PROBLEM TO WORK ON:
Rewrite all the records with every "ROBINSON" changed to "Robinson", keeping everything else the same.

┌─ DATA ROWS

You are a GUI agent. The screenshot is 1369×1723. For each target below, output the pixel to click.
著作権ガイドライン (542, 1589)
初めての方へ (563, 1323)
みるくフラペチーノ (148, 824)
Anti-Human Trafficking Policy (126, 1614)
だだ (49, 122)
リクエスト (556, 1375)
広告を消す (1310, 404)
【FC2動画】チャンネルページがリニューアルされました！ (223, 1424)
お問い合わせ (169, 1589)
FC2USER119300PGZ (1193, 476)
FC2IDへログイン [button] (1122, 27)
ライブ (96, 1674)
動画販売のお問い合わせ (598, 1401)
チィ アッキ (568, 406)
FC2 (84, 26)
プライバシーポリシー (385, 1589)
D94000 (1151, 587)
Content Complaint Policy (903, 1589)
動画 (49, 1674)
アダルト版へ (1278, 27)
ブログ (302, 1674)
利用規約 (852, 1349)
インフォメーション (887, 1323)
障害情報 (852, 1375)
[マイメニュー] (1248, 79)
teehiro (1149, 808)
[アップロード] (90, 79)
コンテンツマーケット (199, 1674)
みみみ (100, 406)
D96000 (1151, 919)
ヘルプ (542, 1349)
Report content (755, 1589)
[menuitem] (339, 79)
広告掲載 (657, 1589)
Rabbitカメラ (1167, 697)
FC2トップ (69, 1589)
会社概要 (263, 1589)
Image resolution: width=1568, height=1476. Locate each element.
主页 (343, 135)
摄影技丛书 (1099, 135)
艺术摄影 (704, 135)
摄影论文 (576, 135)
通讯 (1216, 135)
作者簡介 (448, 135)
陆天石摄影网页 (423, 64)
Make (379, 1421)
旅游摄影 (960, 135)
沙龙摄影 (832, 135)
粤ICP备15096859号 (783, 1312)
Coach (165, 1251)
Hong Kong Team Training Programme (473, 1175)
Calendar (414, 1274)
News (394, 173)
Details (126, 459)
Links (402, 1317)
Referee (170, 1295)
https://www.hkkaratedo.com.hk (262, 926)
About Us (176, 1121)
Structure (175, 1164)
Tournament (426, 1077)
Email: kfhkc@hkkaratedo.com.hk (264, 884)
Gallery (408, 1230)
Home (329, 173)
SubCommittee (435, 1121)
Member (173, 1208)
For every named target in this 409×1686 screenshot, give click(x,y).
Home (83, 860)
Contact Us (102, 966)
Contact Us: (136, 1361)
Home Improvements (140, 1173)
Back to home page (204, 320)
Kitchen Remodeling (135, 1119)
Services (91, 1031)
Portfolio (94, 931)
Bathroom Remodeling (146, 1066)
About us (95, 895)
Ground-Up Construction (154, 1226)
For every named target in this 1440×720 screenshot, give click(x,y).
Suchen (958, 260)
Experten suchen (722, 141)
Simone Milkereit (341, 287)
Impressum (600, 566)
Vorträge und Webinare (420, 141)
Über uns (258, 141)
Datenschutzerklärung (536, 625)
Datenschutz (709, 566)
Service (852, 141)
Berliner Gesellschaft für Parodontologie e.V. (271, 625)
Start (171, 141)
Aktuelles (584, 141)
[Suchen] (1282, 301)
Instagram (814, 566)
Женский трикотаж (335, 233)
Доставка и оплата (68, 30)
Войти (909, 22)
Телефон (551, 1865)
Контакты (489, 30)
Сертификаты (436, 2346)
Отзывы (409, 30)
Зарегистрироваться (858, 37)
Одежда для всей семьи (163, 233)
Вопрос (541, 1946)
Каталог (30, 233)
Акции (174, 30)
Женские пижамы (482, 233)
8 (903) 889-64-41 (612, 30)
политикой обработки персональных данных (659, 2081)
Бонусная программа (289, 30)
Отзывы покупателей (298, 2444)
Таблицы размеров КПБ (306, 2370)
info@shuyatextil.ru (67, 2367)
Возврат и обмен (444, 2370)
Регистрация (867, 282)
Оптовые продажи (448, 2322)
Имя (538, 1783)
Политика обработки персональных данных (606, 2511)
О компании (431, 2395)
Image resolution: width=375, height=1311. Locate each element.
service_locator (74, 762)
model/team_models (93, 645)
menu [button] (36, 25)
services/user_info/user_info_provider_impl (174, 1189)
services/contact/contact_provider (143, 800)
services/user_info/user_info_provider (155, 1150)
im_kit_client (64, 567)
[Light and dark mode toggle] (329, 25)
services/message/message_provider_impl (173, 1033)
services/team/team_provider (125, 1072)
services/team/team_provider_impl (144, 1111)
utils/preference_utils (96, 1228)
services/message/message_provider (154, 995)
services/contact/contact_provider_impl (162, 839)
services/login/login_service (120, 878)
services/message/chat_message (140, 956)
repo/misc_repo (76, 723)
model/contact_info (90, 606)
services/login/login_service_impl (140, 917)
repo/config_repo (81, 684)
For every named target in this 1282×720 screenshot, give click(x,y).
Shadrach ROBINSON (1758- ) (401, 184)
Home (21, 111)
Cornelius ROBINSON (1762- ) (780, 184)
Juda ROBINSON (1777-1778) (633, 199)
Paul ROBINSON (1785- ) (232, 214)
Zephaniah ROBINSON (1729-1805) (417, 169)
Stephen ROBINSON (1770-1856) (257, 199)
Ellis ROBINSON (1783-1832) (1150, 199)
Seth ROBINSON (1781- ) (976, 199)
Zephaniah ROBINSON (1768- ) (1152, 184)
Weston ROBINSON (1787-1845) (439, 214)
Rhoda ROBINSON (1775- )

└─

FINAL ANSWER:
You are a GUI agent. The screenshot is 1369×1723. For each target below, output the pixel to click.
著作権ガイドライン (542, 1589)
初めての方へ (563, 1323)
みるくフラペチーノ (148, 824)
Anti-Human Trafficking Policy (126, 1614)
だだ (49, 122)
リクエスト (556, 1375)
広告を消す (1310, 404)
【FC2動画】チャンネルページがリニューアルされました！ (223, 1424)
お問い合わせ (169, 1589)
FC2USER119300PGZ (1193, 476)
FC2IDへログイン [button] (1122, 27)
ライブ (96, 1674)
動画販売のお問い合わせ (598, 1401)
チィ アッキ (568, 406)
FC2 (84, 26)
プライバシーポリシー (385, 1589)
D94000 (1151, 587)
Content Complaint Policy (903, 1589)
動画 (49, 1674)
アダルト版へ (1278, 27)
ブログ (302, 1674)
利用規約 (852, 1349)
インフォメーション (887, 1323)
障害情報 (852, 1375)
[マイメニュー] (1248, 79)
teehiro (1149, 808)
[アップロード] (90, 79)
コンテンツマーケット (199, 1674)
みみみ (100, 406)
D96000 (1151, 919)
ヘルプ (542, 1349)
Report content (755, 1589)
[menuitem] (339, 79)
広告掲載 (657, 1589)
Rabbitカメラ (1167, 697)
FC2トップ (69, 1589)
会社概要 (263, 1589)
Image resolution: width=1568, height=1476. Locate each element.
主页 (343, 135)
摄影技丛书 (1099, 135)
艺术摄影 (704, 135)
摄影论文 (576, 135)
通讯 (1216, 135)
作者簡介 (448, 135)
陆天石摄影网页 (423, 64)
Make (379, 1421)
旅游摄影 (960, 135)
沙龙摄影 (832, 135)
粤ICP备15096859号 (783, 1312)
Coach (165, 1251)
Hong Kong Team Training Programme (473, 1175)
Calendar (414, 1274)
News (394, 173)
Details (126, 459)
Links (402, 1317)
Referee (170, 1295)
https://www.hkkaratedo.com.hk (262, 926)
About Us (176, 1121)
Structure (175, 1164)
Tournament (426, 1077)
Email: kfhkc@hkkaratedo.com.hk (264, 884)
Gallery (408, 1230)
Home (329, 173)
SubCommittee (435, 1121)
Member (173, 1208)
For every named target in this 409×1686 screenshot, give click(x,y).
Home (83, 860)
Contact Us (102, 966)
Contact Us: (136, 1361)
Home Improvements (140, 1173)
Back to home page (204, 320)
Kitchen Remodeling (135, 1119)
Services (91, 1031)
Portfolio (94, 931)
Bathroom Remodeling (146, 1066)
About us (95, 895)
Ground-Up Construction (154, 1226)
For every named target in this 1440×720 screenshot, give click(x,y).
Suchen (958, 260)
Experten suchen (722, 141)
Simone Milkereit (341, 287)
Impressum (600, 566)
Vorträge und Webinare (420, 141)
Über uns (258, 141)
Datenschutzerklärung (536, 625)
Datenschutz (709, 566)
Service (852, 141)
Berliner Gesellschaft für Parodontologie e.V. (271, 625)
Start (171, 141)
Aktuelles (584, 141)
[Suchen] (1282, 301)
Instagram (814, 566)
Женский трикотаж (335, 233)
Доставка и оплата (68, 30)
Войти (909, 22)
Телефон (551, 1865)
Контакты (489, 30)
Сертификаты (436, 2346)
Отзывы (409, 30)
Зарегистрироваться (858, 37)
Одежда для всей семьи (163, 233)
Вопрос (541, 1946)
Каталог (30, 233)
Акции (174, 30)
Женские пижамы (482, 233)
8 (903) 889-64-41 (612, 30)
политикой обработки персональных данных (659, 2081)
Бонусная программа (289, 30)
Отзывы покупателей (298, 2444)
Таблицы размеров КПБ (306, 2370)
info@shuyatextil.ru (67, 2367)
Возврат и обмен (444, 2370)
Регистрация (867, 282)
Оптовые продажи (448, 2322)
Имя (538, 1783)
Политика обработки персональных данных (606, 2511)
О компании (431, 2395)
Image resolution: width=375, height=1311. Locate each element.
service_locator (74, 762)
model/team_models (93, 645)
menu [button] (36, 25)
services/user_info/user_info_provider_impl (174, 1189)
services/contact/contact_provider (143, 800)
services/user_info/user_info_provider (155, 1150)
im_kit_client (64, 567)
[Light and dark mode toggle] (329, 25)
services/message/message_provider_impl (173, 1033)
services/team/team_provider (125, 1072)
services/team/team_provider_impl (144, 1111)
utils/preference_utils (96, 1228)
services/message/message_provider (154, 995)
services/contact/contact_provider_impl (162, 839)
services/login/login_service (120, 878)
services/message/chat_message (140, 956)
repo/misc_repo (76, 723)
model/contact_info (90, 606)
services/login/login_service_impl (140, 917)
repo/config_repo (81, 684)
For every named target in this 1282×720 screenshot, give click(x,y).
Shadrach Robinson (1758- ) (401, 184)
Home (21, 111)
Cornelius Robinson (1762- ) (780, 184)
Juda Robinson (1777-1778) (633, 199)
Paul Robinson (1785- ) (232, 214)
Zephaniah Robinson (1729-1805) (417, 169)
Stephen Robinson (1770-1856) (257, 199)
Ellis Robinson (1783-1832) (1150, 199)
Seth Robinson (1781- ) (976, 199)
Zephaniah Robinson (1768- ) (1152, 184)
Weston Robinson (1787-1845) (439, 214)
Rhoda Robinson (1775- )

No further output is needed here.